Debt Ceiling

The idea of a debt ceiling is to place a limit on how much the government can borrow. (you could think of it like a limit on your credit card)

For example, in July 2011, the US debt ceiling was $14.3 trillion (£8.8 trillion)

The idea of having a debt ceiling is that

  1. The government knows it can’t allow debt to rise above a certain amount. Therefore there is greater incentive to pursue politically unpopular policies such as cutting spending and increasing taxes to prevent debt increasing above a certain level.
  2. A debt ceiling should also reassure bond investors.
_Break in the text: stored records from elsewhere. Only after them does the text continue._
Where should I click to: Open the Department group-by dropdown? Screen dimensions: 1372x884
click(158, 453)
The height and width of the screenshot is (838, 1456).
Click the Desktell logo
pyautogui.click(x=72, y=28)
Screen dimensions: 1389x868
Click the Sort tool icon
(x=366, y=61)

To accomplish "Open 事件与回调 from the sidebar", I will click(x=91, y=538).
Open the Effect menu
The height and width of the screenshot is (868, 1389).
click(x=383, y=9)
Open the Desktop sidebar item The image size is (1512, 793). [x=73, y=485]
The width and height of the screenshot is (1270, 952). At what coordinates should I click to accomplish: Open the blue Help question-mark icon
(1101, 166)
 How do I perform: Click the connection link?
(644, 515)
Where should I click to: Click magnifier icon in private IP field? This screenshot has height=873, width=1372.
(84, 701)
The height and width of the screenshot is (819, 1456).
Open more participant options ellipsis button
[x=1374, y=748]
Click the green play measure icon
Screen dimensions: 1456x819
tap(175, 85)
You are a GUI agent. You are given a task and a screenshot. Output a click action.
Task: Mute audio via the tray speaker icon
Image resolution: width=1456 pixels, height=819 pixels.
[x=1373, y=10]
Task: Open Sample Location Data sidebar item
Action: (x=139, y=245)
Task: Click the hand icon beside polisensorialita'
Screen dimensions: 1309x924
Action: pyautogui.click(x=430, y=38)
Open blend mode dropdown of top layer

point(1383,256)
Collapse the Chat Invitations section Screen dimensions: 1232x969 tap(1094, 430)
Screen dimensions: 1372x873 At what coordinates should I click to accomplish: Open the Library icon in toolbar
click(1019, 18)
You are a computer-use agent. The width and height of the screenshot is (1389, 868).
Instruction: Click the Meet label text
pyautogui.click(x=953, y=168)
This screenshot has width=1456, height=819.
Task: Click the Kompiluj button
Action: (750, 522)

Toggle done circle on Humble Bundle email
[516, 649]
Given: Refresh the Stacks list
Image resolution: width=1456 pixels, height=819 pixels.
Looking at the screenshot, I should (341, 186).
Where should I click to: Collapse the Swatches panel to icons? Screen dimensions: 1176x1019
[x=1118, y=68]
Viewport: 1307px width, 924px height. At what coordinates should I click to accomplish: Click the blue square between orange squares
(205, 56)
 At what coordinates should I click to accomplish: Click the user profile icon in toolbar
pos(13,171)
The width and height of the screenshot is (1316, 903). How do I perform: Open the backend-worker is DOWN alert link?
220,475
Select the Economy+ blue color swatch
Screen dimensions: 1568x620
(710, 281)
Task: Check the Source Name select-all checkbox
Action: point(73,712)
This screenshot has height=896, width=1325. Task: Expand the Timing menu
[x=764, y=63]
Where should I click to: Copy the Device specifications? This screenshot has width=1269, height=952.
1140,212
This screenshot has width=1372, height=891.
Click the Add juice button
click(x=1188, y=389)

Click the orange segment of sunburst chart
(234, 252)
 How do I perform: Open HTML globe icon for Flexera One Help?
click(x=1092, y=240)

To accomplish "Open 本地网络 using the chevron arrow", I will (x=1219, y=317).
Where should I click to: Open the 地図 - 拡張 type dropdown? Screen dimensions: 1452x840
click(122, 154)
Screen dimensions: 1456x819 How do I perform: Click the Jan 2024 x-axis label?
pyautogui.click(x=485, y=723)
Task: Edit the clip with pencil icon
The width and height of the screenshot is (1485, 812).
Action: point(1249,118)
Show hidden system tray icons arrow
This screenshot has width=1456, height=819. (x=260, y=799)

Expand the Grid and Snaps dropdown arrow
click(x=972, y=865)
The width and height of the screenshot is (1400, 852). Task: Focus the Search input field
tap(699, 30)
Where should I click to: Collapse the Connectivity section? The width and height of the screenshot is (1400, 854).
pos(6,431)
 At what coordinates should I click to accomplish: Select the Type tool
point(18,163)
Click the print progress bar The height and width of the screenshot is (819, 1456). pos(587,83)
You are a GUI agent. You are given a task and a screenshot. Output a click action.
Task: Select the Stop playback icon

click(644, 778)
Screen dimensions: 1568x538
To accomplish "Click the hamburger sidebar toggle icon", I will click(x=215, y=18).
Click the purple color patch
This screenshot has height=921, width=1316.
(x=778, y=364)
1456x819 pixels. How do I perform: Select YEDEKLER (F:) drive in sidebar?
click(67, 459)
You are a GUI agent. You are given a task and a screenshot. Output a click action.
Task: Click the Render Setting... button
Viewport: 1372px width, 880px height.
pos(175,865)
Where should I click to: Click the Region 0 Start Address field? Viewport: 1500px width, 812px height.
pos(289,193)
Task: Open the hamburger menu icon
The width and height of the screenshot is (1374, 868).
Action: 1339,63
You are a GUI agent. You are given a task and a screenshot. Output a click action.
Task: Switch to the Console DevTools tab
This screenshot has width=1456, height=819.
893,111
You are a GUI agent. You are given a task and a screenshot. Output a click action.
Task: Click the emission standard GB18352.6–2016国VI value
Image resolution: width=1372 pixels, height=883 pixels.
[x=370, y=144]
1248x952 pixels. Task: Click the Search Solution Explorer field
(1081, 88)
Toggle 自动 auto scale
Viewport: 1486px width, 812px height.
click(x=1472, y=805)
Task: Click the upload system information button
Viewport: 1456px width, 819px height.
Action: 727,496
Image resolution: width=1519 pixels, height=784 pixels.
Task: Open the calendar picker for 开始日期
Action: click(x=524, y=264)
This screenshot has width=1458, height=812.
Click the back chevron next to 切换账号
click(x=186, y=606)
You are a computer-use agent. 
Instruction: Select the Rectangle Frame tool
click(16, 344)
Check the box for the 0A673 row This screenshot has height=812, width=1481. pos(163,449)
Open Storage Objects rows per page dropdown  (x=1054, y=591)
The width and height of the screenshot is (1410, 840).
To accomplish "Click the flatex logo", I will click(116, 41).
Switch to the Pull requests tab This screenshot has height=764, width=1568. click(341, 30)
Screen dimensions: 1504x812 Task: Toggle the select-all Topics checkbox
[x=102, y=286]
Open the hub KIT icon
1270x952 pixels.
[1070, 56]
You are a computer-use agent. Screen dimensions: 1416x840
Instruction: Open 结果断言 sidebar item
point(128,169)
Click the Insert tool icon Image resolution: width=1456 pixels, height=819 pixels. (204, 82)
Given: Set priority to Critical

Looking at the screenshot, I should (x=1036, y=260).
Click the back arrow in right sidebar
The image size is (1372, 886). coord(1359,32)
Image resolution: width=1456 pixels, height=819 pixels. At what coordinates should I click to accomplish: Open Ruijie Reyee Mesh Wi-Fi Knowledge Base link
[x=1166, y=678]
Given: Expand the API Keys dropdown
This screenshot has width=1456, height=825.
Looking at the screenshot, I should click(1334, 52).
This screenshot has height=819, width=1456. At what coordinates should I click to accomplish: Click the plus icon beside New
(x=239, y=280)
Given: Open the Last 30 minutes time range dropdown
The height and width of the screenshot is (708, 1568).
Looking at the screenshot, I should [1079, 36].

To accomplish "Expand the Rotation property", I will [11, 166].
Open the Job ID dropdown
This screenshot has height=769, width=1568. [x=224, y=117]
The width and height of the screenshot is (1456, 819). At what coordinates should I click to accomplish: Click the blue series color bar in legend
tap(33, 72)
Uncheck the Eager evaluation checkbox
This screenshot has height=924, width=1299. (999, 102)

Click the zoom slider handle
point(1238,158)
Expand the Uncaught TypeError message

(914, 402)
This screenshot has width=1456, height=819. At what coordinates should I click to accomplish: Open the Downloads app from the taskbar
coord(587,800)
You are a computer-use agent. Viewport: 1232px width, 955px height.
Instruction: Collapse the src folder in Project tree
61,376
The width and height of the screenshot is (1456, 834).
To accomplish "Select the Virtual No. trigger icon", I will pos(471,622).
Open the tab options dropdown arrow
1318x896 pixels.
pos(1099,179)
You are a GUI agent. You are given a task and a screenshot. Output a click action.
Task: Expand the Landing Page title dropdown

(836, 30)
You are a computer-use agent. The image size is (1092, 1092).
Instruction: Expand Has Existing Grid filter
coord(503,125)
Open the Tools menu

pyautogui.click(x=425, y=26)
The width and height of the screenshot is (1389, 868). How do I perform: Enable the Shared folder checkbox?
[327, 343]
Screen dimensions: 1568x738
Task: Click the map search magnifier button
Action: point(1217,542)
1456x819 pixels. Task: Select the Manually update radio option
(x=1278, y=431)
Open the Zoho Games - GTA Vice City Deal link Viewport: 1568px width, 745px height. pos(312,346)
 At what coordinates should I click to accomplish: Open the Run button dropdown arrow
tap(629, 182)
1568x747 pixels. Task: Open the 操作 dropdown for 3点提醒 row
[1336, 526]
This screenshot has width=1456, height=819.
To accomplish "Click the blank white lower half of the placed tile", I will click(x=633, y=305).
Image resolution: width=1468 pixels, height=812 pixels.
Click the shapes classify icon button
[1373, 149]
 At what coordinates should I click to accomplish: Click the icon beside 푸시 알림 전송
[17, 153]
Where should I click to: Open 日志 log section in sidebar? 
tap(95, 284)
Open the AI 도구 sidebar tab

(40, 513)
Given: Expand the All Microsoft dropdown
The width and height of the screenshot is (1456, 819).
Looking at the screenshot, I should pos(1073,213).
By placing a limit on the amount the government can borrow it should prevent the government taking too much on leading to debt default.
  3. If the government does need to raise the debt ceiling, it offers a chance for politicians to review where the government is spending money and prevent unnecessary spending.

Problems of Debt Ceilings

  1. There can be good reasons for increasing the level of government borrowing. For example, in a recession, government borrowing automatically increases. Allowing higher levels of government debt may be necessary to stimulate the economy.
  2. In times of a recession / liquidity trap, bond investors are willing to buy more debt at low interest rate. For example, although US borrowing is getting close to debt ceiling, bond yields have remained very low. This suggest markets are willing to keep buying US bonds.
  3. A debt ceiling creates unnecessary inflexibility. There may be times when it is advisable to reduce borrowing far below the debt ceiling (in times of growth). A debt ceiling makes no allowances for the state of the economy.
  4. Political wrangling. In the case of US arguments over raising the debt ceiling threaten to create political deadlock with parties unwilling to agree on a way to reduce borrowing in future; as a result parties are vetoing the increase in debt ceiling making it very difficult for the government to raise enough finance on bond markets. This could lead to a credit downgrade and loss of confidence.
  5. No Point. The US debt ceiling is routinely raised. If the debt ceiling is continually raised when necessary it raises the question of is it worth having in the first place. Members of the Euro were supposed to limit borrowing to 3% of GDP, but you now see members borrowing over 10% of GDP. Therefore, limits on government borrowing gain little credibility.